While watching Wicked: For Good one year after the release of the charming first film, I found my doubts largely justified. The movie is both all over the place and slug paced, with chase scenes through confusing CGI backdrops, un-intriguing palace intrigue, and songs that start and stop in ways that kill all the momentum. I got the feeling that, counterintuitively, the only way to make a good Wicked movie was to split it into two parts, cutting Act Two off like a tumor so as not to taint part one. These were the ungenerous thoughts running through my head until the final 20 or so minutes, when the movie trains its focus on Glinda and Elphaba reuniting and departing one last time. This final leg of the journey is a bumpy descent, but it lands the broom with what I think is an ending so legitimately perfect that it feels inevitable. There is no other image this movie could have left us with: a faithful re-creation of the iconic Broadway poster!

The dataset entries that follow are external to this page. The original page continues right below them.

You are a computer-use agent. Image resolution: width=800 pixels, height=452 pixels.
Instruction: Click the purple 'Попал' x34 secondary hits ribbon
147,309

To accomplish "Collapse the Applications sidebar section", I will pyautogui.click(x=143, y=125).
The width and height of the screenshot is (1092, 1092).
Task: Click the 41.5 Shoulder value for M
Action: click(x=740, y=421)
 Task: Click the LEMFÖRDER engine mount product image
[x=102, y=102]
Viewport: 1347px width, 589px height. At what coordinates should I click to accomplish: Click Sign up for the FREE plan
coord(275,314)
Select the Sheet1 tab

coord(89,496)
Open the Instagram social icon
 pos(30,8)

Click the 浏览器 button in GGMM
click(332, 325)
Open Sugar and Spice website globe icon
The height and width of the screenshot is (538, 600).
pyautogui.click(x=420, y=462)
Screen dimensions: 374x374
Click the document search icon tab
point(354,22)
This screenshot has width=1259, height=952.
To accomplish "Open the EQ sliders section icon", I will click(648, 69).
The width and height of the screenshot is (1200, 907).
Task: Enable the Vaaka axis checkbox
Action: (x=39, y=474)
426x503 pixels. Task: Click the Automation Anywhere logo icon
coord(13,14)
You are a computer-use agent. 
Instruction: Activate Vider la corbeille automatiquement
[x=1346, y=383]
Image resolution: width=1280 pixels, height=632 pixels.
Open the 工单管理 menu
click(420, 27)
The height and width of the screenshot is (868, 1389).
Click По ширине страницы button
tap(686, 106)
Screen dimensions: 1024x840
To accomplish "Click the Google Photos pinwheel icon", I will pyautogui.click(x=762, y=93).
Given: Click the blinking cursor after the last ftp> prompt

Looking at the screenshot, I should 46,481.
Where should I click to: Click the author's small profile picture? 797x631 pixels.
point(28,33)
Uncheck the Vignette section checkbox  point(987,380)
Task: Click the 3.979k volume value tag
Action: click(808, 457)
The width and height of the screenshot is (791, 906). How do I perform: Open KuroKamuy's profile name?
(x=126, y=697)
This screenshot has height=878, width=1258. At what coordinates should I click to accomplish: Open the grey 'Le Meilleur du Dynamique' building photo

In the lead-up to that moment, the following wild and crazy (but unlike the rest of the movie, well-paced and dramatically necessary) things happen: Glinda dons a billowing black cloak and Elphaba’s boots from the first movie (which she had saved in her closet on a pedestal — kinda gay!), steals Fiyero’s horse, and gallops off to the castle where Elphaba is hiding and where a mob is headed to kill her. Elphaba traps Dorothy in a dungeon. Glinda and Elphaba sing the title song at each other in extreme, emotional close-up, harmonizing like they share a soul. Elphaba fakes her own death. Glinda, radicalized by Elphaba’s sacrifice and goodliness, returns to the Emerald City, banishes the bad guys, and becomes a benevolent and righteous dictator for all of Oz. The opening scene of the first movie begins all over again, recontextualized with meaning from the past, like, five combined hours of cinema. A cow and a koala come out of hiding. Fiyero reveals that he is alive and also a scarecrow, one who kind of looks like Bicentennial Man. Elphaba and Fi-scare-cro leave Oz altogether and end up in what can only be described as Arrakis. Elphaba sees a rainbow (a sign from Glinda?), while the Grimmerie begins to open for Glinda (a sign from Elphaba?).

And then! The film cuts to a gauzy close-up from the characters’ school days, showing Elphie and Glinda in a field of poppies. Elphaba is on the left in her witch hat; Glinda is on the right in a big white-knit hood. They’re smiling and sharing a moment, and then Glinda turns to face Elphaba, puts a conspiratorial hand up to hide her mouth from us, and whispers something that we will never know into her bestie’s ear, just like the poster and the Playbill.

It’s a beautiful bit of fan service, and it made me feel the way I imagine comic-book fans feel when they see Chris Hemsworth hold a big mallet or whatever. It may seem like an obvious ending, but it took me by surprise because of how small and simple it is after over two hours of CGI chaos. It works because it slows down a clock tick to focus on just Elphaba and Glinda’s relationship. No world-building, no plottiness, no overexplaining, no spectacle. The friendship between these two witches is the core of this whole story, and the way that Cynthia Erivo and Ariana Grande perform it is what made the first movie work, despite the all-surrounding kookiness of Wicked. The second movie has precious few scenes in which the two are together, and in one of them, most of the air in the room is taken up by Jeff Goldblum. This final moment reminded me of why I liked the first Wicked movie so much, by drawing this movie’s focus back to what matters.

And lest the moment lean too cloying or sentimental, this shot’s earnestness is undercut with a playful wink. After all, this exact pose was a source of controversy in the lead-up to Wicked last year, when Erivo completely overreacted to fans editing the movie poster to look more like the Broadway version, going so far as to call it “the wildest, most offensive thing I have ever seen.” After all of that hubbub, here she is, re-creating the shot, serving fans what they wanted all along! This final frame represents an olive branch between artists and fans, something sweet and trolling in equal measure.